Ramsten heads the Internal Affairs Bureau, which investigates allegations of officer misconduct. It also maintains the department’s Early Intervention Program, which originated in the 1990s to identify officers with personal problems or aggression issues.
Each week, her computer automatically culls information about officers’ behavior from seven criteria and flags those who should meet with a supervisor.
Those criteria might need an adjustment, said Ramsten, who took over Internal Affairs last year and wonders whether some colleagues are falling through the cracks.
Last year, the program triggered 166 meetings with supervisors, called interventions, in which supervisors determined whether officers had violated policy, needed training or should be referred for counseling. These involved 110 officers, or about 12 percent of the police force, records show.
The most serious criterion in the program is an officer’s use of force -- but not all officers flagged for use of force are problematic, department records show.
Any officer who uses force ranging from physical blows to discharging a Taser or a firearm at least four times within 90 days receives an intervention.
Last year, two officers, Jesse Madsen and Alexander Thiel, received the most interventions for use of force -- eight and five, respectively. Memos from their interventions show supervisors found their uses of force appropriate. The force ranged from putting their hands on an arrestee to using a Taser or unholstering their weapons.
These officers received a high number of interventions because each makes three times the arrests of a typical officer, the department said. An average officer makes about 100 arrests per year; these officers each made at least 300, records show.
To get a fuller picture of someone in crisis, Ramsten wants to combine the less-serious categories in the database. Under this idea, any officer exhibiting three of these within 90 days would receive an intervention: a formal Internal Affairs complaint, discipline at the district level, a service-related inquiry, and failing to appear in court or at an extra-duty security job.
This way the system would flag a person who, say, sassed a civilian, missed court and banged up the patrol car, all within three months.
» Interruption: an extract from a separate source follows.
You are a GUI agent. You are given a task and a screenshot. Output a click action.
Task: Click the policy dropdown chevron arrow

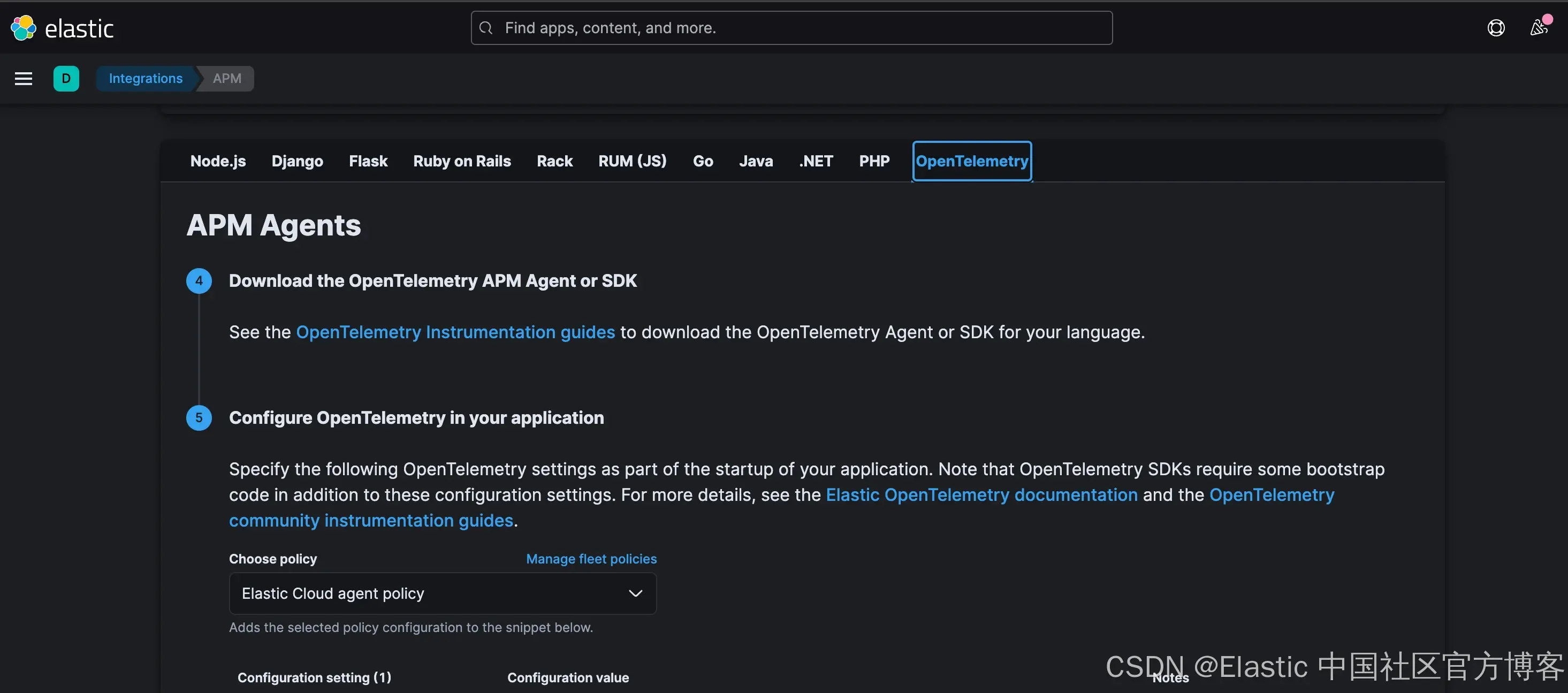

The theory is that a troubled person will show a pattern of behavior across different areas of their lives. “You’re not always going to fall into the same issue time and time again,” Ramsten said.
This concept is being tested to see how well it works in the department’s database. Any changes to the program must be approved by Police Chief Stephen Hogue and his executive staff, but the police union and others are optimistic about the proposed changes.
“We’re always open to anything to streamline the process and make it more realistic,” said Kevin Durkin, president of the West Central Florida Police Benevolent Association, the union representing Tampa police.
“To keep tweaking it and making it up-to-date are critical,” said Tampa police Capt. John Newman, who helped modify the program from its early stages and lectures nationwide about the program at conferences of the National Internal Affairs Association. “You have to constantly go back and make sure it’s capturing the information you need.”
Officers in general are resistant to the program because they “feel like they’re being scrutinized,” Ramsten said.
One issue officers have is the program tends to flag those who make a high number of arrests alongside those who need counseling, Durkin said.
That is a common flaw with these programs nationwide, Newman said, noting it’s a challenge to frame the criteria around each officer’s assignment.
“If you have a detective working larceny and checks, you’re doing a lot of research and not having the same contact with the public that a patrol officer is, but that doesn’t mean you’re not having problems, such as a bad divorce,” he said.
The program is designed to address problems before they become career-damaging and before an officer becomes a danger to the public, Ramsten said. If in the process it flags those whose work is fine, they should be congratulated, she said.
“It gives you the opportunity to address the good they’re doing or to look a little closer if there’s a problem,” Ramsten said. “Some officers view this as criticism of their jobs. It’s not. It’s a management tool to ensure that we’re doing a good job, that our policies and procedures are being followed.”